▸ EXERCISE: Output only this range of the data below: the line that contains "Open the blue" through the final line, both ends included, each retyped exactly.

[Stored items]
━━━
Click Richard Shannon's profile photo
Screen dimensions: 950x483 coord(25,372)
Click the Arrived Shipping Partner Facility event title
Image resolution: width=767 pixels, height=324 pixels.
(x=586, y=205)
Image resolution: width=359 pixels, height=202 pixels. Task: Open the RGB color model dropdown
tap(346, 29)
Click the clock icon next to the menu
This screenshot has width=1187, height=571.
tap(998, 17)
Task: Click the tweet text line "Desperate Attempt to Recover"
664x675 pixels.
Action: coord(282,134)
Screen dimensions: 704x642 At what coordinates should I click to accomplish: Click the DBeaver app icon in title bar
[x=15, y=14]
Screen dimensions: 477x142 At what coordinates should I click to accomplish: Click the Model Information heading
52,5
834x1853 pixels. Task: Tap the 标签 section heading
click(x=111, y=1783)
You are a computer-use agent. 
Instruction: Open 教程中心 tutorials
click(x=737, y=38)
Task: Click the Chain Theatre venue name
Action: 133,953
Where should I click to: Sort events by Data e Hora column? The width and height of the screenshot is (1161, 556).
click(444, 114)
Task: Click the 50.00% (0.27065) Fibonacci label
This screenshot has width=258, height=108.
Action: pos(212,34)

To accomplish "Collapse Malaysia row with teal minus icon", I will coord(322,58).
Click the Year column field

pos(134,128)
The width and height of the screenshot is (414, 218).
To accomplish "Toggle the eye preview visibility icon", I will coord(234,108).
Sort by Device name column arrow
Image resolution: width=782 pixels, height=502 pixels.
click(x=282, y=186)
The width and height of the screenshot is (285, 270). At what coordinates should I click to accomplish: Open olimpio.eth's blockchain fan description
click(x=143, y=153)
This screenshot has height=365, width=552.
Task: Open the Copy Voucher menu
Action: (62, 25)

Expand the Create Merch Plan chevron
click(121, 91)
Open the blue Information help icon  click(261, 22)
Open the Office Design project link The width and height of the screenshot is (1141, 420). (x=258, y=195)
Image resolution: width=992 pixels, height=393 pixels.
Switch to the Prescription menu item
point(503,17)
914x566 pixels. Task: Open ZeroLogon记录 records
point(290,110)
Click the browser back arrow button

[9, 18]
━━━
▸ RESULT OF THIS EXERCISE:
Open the blue Information help icon  click(261, 22)
Open the Office Design project link The width and height of the screenshot is (1141, 420). (x=258, y=195)
Image resolution: width=992 pixels, height=393 pixels.
Switch to the Prescription menu item
point(503,17)
914x566 pixels. Task: Open ZeroLogon记录 records
point(290,110)
Click the browser back arrow button

[9, 18]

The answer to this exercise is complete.